Produksi sawit Indonesia pada 2025/2026 diperkirakan naik 3 persen menjadi 47 juta ton, seiring kondisi cuaca yang lebih normal dan turunnya harga pupuk global hingga 59 persen sejak 2022.
Konsumsi domestik diproyeksikan berada pada angka 22,6 juta ton, dengan 14,9 juta ton terserap untuk industri biodiesel dan oleokimia.
Ekspor diperkirakan stabil di kisaran 24 juta ton, sementara stok akhir naik 8 persen menjadi 5,3 juta ton.
Gambaran ini memperlihatkan keseimbangan baru antara konsumsi domestik yang kian meningkat, ekspor relatif stagnan, dan stok yang harus dikelola agar tidak menimbulkan gejolak harga.
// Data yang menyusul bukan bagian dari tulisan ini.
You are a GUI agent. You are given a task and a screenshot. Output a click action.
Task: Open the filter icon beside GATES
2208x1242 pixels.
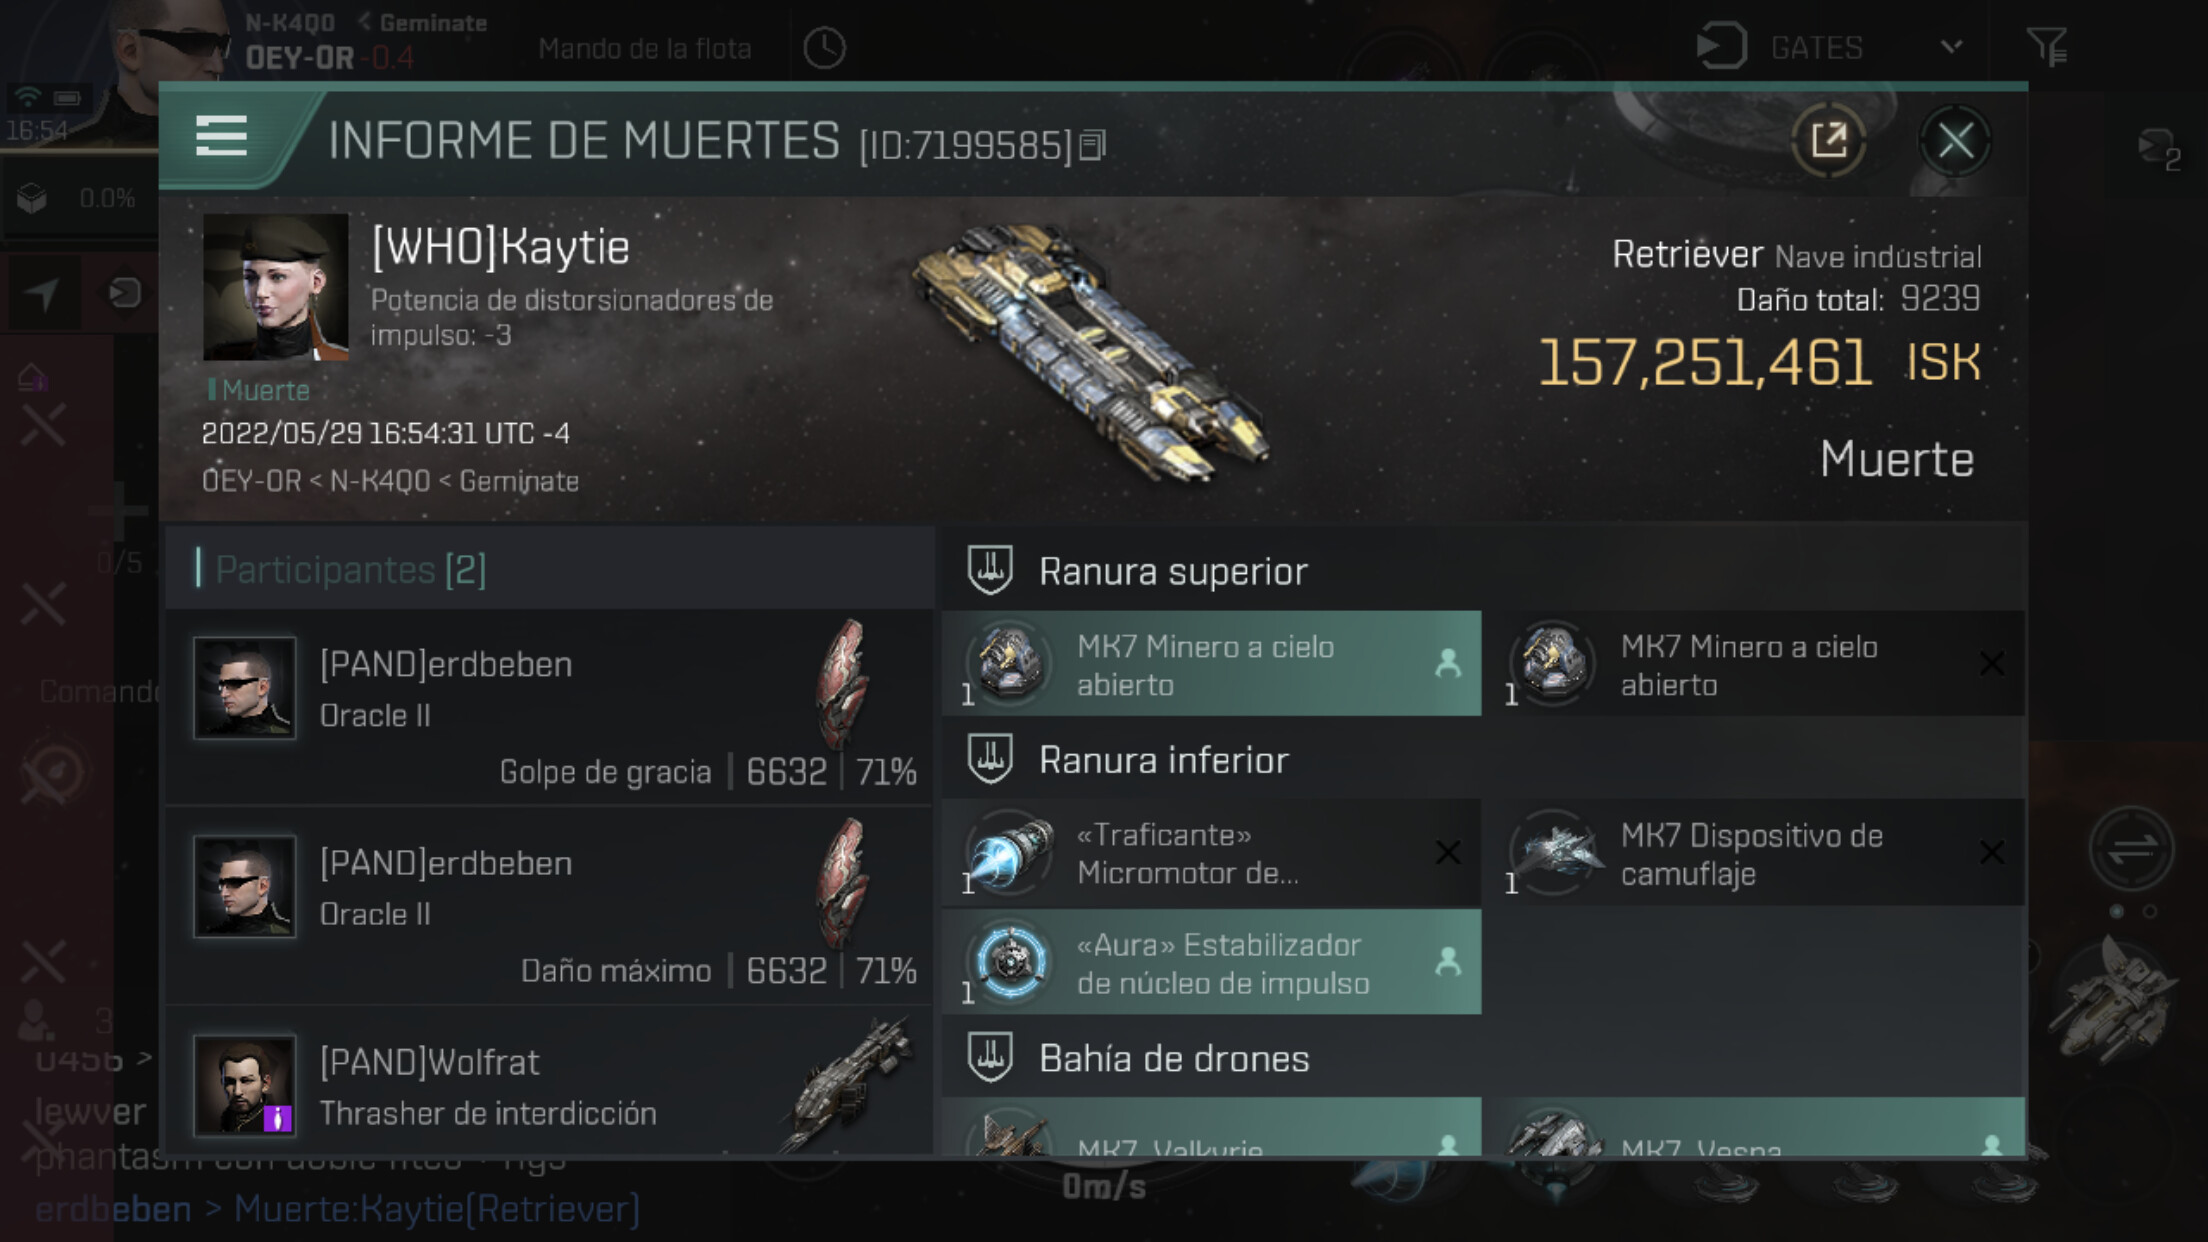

Namun, di balik proyeksi ini, masalah mendasar muncul. Banyak petani berusia lanjut tidak memiliki penerus, sementara anak-anak mereka enggan melanjutkan usaha sawit.
Kondisi ini menimbulkan ancaman stagnasi. Jika replanting tidak dipercepat, produksi sawit Indonesia pada 2045 bisa merosot hingga 44 juta ton.
Sebaliknya, bila program ini berhasil, produksi berpeluang melonjak sampai 83 juta ton. Perbedaan yang sangat besar ini menunjukkan betapa krusialnya replanting dalam menentukan arah masa depan.